To further identify the true culprit for DN, we employed microarray analysis and found increases in gene expression involving multiple factors in diabetes-specific stem cells. Among the genes affected, we focused on the CD106- (Vcam1) positive cell population as a possible candidate because CD106 is generally expressed in the pathological process under diabetic conditions45 and in cancer angiogenesis46. To investigate the role of CD106, LSK-CD106-positive cells and LSK-CD106-negative cells were transplanted separately into nonDM mice. As expected, some TNF-α-positive cells were found only in mice receiving LSK-CD106-positive cells but not those receiving LSK-CD106-negative cells. The findings suggest that those CD106-positive HSCs expressing TNF-α exhibited phenotypic change and therefore are a candidate for diabetes-specific stem cells. Interestingly, the pathological role of CD106-positive cells is also supported by other studies showing that these cells are associated with chronic inflammation and metastatic cancer47,48,49. Furthermore, both integrin-alpha4 and -beta1 are expressed in DRG neurons, the increased Vcam1 expression in diabetic LSK cells may in part play an important role in neuronal cell fusion as indicated in Supplementary fig 3. In addition, abnormal endothelial formation may also have roles in diabetes36,50.
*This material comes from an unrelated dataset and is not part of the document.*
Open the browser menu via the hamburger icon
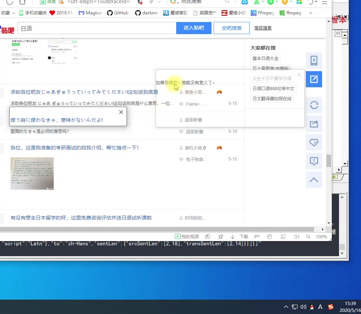The height and width of the screenshot is (314, 361). (x=325, y=3)
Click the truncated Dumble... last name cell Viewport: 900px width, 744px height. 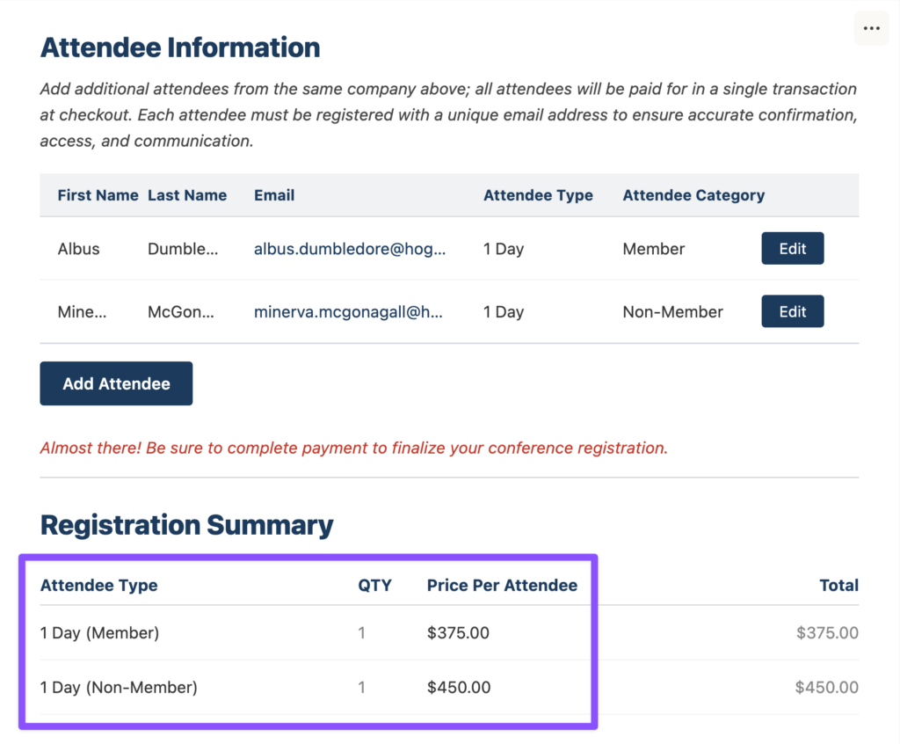[x=182, y=249]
It is reported that CD106 does not only express on inflammation-induced endothelial cells, but also participate in hemopoiesis, B cell development and T cell activation51. These reports indicate that CD106 have also important role in immunological reaction. However, the model mice transplanted with nonDM CD106(-) MNCs and STZDM CD106(-) MNCs survived without weight loss or serious infections. These data indicate that even in the diabetic state, LT-HSCs without CD106-positive cells retain their stem cell integrity and have normal differentiation potential. Thus, hyperglycemia-induced abnormal ST-HSCs are common progenitor cells with abnormal differentiation potential for fusion with peripheral neurons, which are specific for diabetes and never appear in non-diabetes.
In turn, we also found that CD106-negative cells in diabetic mice have no pathological roles in the development of DN although those cells are also present among diabetic BMDCs. This finding was also confirmed by an experiment in which hyperglycemia was induced by episodic intraperitoneal glucose injections over several days. Based on our results, eliminating abnormal HSCs such as CD106-positive cells would be a novel way to treat DN52.
Methods
Animal model
The Animal Care Committees of Shiga University of Medical Science approved all experimental protocols in this study. C57BL/6 J mice (wild type, Japan SLC, Inc., Shizuoka, Japan), C57BL/6-Tg (UBC-GFP) 30Scha/J mice (GFP-Tg mice, The Jackson Laboratory, Bar Harbor, ME, USA), B6.Cg-Gt(ROSA)26Sortm9(CAG-tdTomato)Hze/J (Lsl-tdTomato mice, The Jackson Laboratory) and Ayu1 promoter-driven Cre recombinase-expressing mice26 (Ayu1-Cre) were used. We examined two types of diabetic mice. One was a type 1 diabetic mouse model created by injecting streptozotocin (STZ: 150 mg/kg Body Weight) (Nacalai Tesque, Kyoto, Japan) into wild-type C57BL/6 J mice. The other was a type 2 diabetes mouse model produced by feeding wild-type C57BL/6 J mice a high fat diet (HFD) (Oriental Yeast Co., Ltd., Tokyo, Japan). The nondiabetic control group for Type 1 mice received citrate buffer (pH 4.5) injection; control mice for the type 2 model were fed normal chow. The blood glucose concentrations of all mice were measured every week after injection of either STZ or buffer and feeding with a HFD or normal chow. Mice were maintained under standard conditions with a 12:12-h light-dark cycle and provided with standard laboratory chow or HFD and water ad libitum.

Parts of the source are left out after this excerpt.